Exercise details -
Quote the items from the line with "Where should I click to: Click the Notepad" up to and including the line with "Click the Download", reproducing each line exactly.

Record excerpts -
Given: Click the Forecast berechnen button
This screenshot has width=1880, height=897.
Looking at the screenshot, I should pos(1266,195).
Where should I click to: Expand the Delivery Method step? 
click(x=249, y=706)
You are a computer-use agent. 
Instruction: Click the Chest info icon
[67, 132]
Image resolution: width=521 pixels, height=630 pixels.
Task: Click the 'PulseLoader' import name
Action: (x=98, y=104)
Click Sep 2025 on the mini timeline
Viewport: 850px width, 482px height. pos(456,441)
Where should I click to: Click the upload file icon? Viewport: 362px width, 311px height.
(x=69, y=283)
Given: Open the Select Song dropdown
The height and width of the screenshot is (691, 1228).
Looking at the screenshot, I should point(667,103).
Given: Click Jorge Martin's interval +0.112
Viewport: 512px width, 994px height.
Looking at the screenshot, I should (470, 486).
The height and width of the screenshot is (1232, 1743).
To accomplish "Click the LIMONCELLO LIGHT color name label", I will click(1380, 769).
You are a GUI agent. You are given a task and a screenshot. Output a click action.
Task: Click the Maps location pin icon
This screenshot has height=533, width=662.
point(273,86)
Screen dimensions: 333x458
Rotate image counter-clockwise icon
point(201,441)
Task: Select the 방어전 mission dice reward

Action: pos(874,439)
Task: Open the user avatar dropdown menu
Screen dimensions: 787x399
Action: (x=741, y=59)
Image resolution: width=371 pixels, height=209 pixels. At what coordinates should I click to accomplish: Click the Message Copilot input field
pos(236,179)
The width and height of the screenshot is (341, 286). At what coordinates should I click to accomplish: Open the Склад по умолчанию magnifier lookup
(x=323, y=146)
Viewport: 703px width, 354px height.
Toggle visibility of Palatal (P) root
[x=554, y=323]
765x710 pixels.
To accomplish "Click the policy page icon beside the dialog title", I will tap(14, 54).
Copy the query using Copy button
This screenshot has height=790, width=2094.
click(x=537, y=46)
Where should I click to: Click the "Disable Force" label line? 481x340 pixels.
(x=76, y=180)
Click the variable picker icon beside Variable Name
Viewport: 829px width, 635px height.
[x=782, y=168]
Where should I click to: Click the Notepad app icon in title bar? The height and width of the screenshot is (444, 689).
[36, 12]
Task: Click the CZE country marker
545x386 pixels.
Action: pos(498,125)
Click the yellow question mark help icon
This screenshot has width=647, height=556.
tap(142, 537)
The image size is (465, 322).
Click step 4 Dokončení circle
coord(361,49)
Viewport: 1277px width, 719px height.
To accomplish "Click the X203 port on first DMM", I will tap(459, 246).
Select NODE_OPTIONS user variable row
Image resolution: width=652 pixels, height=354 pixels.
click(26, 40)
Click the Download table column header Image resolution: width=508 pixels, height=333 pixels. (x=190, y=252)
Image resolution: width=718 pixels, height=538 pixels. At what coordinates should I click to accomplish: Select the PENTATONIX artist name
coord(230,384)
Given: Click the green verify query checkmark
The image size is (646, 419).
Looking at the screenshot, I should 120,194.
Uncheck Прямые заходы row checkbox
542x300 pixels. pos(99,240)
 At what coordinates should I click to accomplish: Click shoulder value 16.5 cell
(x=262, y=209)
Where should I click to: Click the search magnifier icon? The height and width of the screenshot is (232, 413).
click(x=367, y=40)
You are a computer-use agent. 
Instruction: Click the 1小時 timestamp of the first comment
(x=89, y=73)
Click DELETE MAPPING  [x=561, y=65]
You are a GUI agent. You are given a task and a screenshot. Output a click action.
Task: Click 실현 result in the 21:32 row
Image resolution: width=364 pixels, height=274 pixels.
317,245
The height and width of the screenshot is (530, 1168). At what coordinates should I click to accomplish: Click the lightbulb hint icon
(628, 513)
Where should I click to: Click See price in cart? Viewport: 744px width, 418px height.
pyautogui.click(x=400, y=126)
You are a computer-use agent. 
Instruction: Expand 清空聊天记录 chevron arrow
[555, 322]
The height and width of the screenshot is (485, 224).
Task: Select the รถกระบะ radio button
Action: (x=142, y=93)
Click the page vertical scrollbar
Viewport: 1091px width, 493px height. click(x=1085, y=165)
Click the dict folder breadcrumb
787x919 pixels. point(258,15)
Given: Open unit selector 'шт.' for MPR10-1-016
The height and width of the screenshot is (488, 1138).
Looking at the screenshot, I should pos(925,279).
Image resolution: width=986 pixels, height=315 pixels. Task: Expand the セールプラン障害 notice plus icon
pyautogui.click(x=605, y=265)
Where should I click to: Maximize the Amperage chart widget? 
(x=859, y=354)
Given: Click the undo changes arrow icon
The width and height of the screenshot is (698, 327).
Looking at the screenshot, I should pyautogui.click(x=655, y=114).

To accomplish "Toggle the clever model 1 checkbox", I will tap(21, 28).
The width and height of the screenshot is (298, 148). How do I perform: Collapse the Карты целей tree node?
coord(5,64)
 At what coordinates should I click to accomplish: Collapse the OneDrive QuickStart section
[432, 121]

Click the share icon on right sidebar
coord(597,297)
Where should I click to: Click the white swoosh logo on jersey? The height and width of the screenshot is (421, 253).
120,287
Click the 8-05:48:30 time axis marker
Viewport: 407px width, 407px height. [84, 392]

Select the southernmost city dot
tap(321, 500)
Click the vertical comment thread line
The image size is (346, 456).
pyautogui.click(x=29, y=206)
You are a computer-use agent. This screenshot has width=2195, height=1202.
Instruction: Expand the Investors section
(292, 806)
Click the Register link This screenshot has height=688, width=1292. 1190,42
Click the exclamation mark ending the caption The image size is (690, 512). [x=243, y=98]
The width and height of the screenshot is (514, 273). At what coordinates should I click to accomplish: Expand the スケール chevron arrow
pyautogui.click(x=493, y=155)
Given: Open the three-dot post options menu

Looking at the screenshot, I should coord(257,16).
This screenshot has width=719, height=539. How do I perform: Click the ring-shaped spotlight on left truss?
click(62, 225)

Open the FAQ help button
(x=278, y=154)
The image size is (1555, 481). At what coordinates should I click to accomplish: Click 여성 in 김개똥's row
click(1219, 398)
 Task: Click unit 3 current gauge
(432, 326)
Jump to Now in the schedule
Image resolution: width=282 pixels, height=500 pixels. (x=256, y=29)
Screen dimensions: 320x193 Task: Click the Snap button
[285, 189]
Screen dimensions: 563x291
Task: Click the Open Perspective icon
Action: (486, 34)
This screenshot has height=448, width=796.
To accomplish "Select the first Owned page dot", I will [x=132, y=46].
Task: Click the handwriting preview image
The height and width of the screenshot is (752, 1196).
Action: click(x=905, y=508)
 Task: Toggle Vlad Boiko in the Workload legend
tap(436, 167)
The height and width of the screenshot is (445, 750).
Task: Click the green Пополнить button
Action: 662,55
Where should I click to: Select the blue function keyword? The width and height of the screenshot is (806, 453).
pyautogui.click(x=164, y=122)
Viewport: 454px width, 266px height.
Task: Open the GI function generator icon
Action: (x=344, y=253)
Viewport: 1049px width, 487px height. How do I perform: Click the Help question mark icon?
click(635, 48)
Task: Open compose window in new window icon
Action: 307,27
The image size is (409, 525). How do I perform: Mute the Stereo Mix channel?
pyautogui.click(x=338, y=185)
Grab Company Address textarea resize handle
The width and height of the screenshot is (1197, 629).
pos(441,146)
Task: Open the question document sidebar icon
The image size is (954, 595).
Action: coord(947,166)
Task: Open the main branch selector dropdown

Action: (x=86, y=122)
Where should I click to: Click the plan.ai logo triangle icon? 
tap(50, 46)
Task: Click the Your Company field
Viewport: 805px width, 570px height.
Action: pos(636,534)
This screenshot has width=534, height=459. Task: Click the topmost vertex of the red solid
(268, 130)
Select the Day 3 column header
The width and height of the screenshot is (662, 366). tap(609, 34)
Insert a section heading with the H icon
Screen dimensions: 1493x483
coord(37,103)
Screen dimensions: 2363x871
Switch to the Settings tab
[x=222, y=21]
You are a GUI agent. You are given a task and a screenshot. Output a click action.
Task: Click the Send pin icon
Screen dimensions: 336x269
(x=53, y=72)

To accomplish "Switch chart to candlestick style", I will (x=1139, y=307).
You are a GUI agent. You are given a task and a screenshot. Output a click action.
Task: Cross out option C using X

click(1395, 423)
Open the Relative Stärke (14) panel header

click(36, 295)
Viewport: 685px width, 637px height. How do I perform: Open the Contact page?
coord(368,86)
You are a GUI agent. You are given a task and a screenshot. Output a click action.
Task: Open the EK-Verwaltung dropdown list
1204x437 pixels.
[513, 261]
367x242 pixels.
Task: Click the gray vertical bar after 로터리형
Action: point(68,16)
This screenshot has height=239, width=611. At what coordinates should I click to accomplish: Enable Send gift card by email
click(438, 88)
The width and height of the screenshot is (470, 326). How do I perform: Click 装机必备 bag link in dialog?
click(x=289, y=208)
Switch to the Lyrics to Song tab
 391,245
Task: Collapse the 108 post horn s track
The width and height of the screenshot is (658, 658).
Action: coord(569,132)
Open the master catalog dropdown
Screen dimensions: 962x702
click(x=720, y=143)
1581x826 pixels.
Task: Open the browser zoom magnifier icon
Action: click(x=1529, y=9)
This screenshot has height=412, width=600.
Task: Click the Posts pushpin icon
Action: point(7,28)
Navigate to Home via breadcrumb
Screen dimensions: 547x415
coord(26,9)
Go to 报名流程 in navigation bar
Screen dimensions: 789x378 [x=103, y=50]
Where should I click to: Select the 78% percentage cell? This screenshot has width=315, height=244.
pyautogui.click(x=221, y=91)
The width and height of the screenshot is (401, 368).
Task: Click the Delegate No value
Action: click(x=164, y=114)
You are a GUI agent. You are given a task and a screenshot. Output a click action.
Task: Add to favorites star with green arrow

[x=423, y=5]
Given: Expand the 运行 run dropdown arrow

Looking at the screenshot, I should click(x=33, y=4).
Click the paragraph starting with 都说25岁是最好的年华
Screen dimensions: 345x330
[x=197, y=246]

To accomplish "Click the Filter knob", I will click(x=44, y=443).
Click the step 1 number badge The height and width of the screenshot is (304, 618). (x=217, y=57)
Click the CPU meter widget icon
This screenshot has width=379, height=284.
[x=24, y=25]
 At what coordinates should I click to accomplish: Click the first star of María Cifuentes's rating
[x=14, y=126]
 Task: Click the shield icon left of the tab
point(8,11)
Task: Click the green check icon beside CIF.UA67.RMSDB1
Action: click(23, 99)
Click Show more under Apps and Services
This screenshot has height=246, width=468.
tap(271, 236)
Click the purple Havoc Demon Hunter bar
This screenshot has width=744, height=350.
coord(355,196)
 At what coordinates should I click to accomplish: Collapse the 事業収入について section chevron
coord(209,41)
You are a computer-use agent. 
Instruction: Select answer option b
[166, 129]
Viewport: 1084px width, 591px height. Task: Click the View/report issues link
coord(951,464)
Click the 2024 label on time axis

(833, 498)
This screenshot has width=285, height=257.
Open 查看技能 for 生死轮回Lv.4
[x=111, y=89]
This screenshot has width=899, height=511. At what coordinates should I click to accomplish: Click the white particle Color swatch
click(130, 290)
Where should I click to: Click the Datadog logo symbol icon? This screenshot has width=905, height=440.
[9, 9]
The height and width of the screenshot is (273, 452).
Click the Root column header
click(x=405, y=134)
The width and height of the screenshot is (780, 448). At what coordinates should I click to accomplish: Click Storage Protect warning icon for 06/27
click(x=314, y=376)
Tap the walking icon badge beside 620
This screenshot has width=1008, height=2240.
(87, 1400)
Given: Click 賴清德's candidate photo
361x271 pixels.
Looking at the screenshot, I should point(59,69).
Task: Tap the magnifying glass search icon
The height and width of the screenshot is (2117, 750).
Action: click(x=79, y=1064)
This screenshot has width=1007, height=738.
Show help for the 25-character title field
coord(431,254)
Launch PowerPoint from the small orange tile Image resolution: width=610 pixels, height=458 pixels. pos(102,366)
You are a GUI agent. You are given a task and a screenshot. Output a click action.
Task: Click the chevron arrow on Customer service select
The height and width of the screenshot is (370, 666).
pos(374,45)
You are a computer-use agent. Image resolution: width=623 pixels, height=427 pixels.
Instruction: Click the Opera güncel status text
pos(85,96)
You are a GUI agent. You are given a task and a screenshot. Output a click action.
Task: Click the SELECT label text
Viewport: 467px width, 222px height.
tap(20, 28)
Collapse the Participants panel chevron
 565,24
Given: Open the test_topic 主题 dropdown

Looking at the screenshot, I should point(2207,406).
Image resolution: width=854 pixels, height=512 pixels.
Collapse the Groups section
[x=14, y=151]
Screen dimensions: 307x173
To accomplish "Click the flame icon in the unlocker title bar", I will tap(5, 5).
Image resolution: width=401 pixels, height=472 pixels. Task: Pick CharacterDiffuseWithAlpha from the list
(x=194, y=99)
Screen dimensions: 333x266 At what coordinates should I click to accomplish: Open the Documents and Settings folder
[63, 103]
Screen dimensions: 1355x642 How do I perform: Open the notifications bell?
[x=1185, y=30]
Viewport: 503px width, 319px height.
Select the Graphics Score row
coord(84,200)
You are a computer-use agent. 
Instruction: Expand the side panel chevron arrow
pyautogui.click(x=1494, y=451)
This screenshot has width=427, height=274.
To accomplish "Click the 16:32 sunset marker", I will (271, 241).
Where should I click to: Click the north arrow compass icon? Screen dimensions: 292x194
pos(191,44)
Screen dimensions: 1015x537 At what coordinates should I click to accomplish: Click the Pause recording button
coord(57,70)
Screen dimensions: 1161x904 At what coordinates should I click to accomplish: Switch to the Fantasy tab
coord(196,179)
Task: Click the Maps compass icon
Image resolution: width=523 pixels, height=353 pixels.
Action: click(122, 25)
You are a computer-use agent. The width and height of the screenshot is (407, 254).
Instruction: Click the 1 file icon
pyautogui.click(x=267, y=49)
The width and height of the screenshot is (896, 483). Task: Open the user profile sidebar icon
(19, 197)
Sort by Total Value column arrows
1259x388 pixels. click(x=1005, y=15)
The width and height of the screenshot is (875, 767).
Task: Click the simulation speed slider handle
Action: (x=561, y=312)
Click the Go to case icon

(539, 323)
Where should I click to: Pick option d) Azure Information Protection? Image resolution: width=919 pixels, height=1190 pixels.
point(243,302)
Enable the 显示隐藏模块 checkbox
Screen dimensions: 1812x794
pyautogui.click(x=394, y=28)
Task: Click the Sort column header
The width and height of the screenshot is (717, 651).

Solution -
Where should I click to: Click the Notepad app icon in title bar? The height and width of the screenshot is (444, 689).
[36, 12]
Task: Click the CZE country marker
545x386 pixels.
Action: pos(498,125)
Click the yellow question mark help icon
This screenshot has width=647, height=556.
tap(142, 537)
The image size is (465, 322).
Click step 4 Dokončení circle
coord(361,49)
Viewport: 1277px width, 719px height.
To accomplish "Click the X203 port on first DMM", I will tap(459, 246).
Select NODE_OPTIONS user variable row
Image resolution: width=652 pixels, height=354 pixels.
click(26, 40)
Click the Download table column header Image resolution: width=508 pixels, height=333 pixels. (x=190, y=252)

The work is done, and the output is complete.